Maryland lawmakers should take a close look at Judge Vaughn R. Walker's opinion. He concluded that opponents of gay marriage were unable to demonstrate any rational state interest for prohibiting same-sex unions. Unable to provide evidence that children raised by heterosexual parents fare better than those raised by gay parents, same-sex marriage opponents were left with a desire to perpetuate tradition, and tradition is no legitimate basis for the state to discriminate against its citizens. Segregation was traditional, but that made it no less abhorrent to our values.

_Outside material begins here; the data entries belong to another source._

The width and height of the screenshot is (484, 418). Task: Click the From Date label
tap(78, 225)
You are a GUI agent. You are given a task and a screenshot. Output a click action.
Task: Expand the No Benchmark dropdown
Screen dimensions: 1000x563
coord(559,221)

Judge Walker's ruling required no leaps of logic or twisted reasoning, just a reading of the plain language of the Constitution, which promises that no state may "deprive any person of life, liberty, or property, without due process of law; nor deny to any person within its jurisdiction the equal protection of the laws."

California's Proposition 8, and by logical extension prohibitions on gay marriage in general, are "premised on the belief that same-sex couples simply are not as good as opposite-sex couples," Judge Walker wrote. "Whether that belief is based on moral disapproval of homosexuality, animus toward gays and lesbians or simply a belief that a relationship between a man and woman is inherently better than a relationship between two men or two women, this belief is not a proper basis on which to legislate."

Indeed, Maryland lawmakers have repeatedly concluded in recent years that sexual orientation should not be the basis for discrimination in any number of individual areas — employment, public accommodations, visitation rights in hospitals, and so on. But they have been uncomfortable or afraid to carry that principle to its logical conclusion. Attempts to overturn a 1970s law defining marriage as being between a man and a woman have never advanced out of General Assembly committees, and while the state's top leaders almost universally profess a belief that discrimination against gays is wrong, virtually none of them have expressed support for gay marriage.

The sole exception is Attorney General Douglas F. Gansler, who in addition to outspokenly supporting gay marriage issued an advisory opinion this year saying Maryland should recognize same-sex marriages performed in other states. This led to quick and theatrical condemnation from arch-conservatives in the General Assembly, but the public reaction was a collective yawn. Lawmakers concerned about the political implications of supporting gay marriage should note that Mr. Gansler, alone among statewide elected officials, faces no opponent in either the primary or general elections this year.

Despite the soundness of Judge Walker's reasoning, there is no guarantee that the appellate court or Supreme Court won't manufacture some way to overturn him. Indeed, history is filled with examples of decisions in which the Supreme Court found ways to make the Constitution mean what they wanted it to, not what it actually says. But there is no reason for Maryland lawmakers to wait to find out. When a new General Assembly convenes in January, lawmakers should affirm once and for all that discrimination is inimical to our values and that we will not perpetuate laws that create a second class of citizens.